El efecto Vale

Por Marcos Elia.

—Entonces agarra y me dice que no quiere salir más.
—Pará, pará —interrumpe Javier—explicame bien todo. Te sentás y me tirás esta bomba, metele detalle, flaco.
—Bueno, dale, te cuento bien —contestó Pepe.
—Las últimas dos semanas fueron bárbaras, todo venía muy bien; la mina parecía feliz, yo estaba contento como perro con dos colas y parecía que todo marchaba sobre rieles. Me había podido liberar, viste. Sentía que quería crecer con ella; qué sé yo, para que te des una idea, la quería llevar a casa y ya estaba pensando en formalizar, como le gusta decir a la gente, ya tenía hasta la idea de cómo lo iba a hacer —decía Pepe con orgullo de su idea que no revelaría. (Formalizar, que término horrible, me suena petulante. Debería existir una palabra que refleje esta idea: no puedo vivir sin vos, quiero verte hasta cuando duermo, quiero saber si voy a poder saciar mi ansiedad de vos, quiero estar con vos, aunque sea parado al lado, quiero que me quieras. Bueno, otra vez, soy un salame, esa palabra tiene nombre: Vale. Quería valerizar mi vida.)

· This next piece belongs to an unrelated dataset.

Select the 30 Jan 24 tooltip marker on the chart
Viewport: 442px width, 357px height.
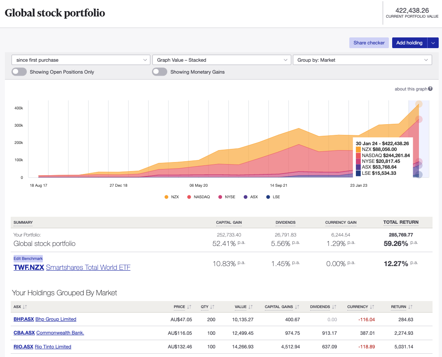419,104
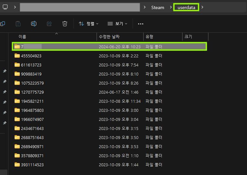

—Vos me entendés, ¿no? Pensá que después de tantas vueltas había conseguido asumir todo lo que me pasaba y…
—Pará —interrumpe Javier—, yo no conozco bien la historia, haceme un resumen, sino no entiendo nada.
—A ver… A Vale la conocí hace varios años, un verano. Éramos chicos y nos enganchamos. Con los ojos nos conocimos tan rápido que sobraron las palabras. De esos días no tengo tantos recuerdos, aunque sí me acuerdo claramente de lo bien que todo fluía; era como si ya nos conociéramos. El hecho es que el verano muere y con él esa incipiente relación. Pasaron los años y nada, creo que alguna vez hasta nos cruzamos pero nada especial. Dos conocidos que se saludan con un “¿qué tal?” y contestan “que andes bien” antes de siquiera tener la respuesta. La cosa es que este año nos volvemos a ver y así como así terminamos saliendo. Yo venía mambeado todavía con Martina y me costaba el tema este de salir, conocerse y exponerse.
—Pasa que después de esa mina quedaste medio arruinado —acotó Javier.
—Puede ser —reflexionó Pepe—, el hecho es que con Vale tenemos un comienzo medio loco: no nos dejamos de ver pero hay algo que falta, yo no estaba del todo metido y ella creo que tampoco. De alguna forma mágica comenzamos a galopar juntos, bah, eso es lo que sentía; o, al menos, lo que ella exteriorizaba.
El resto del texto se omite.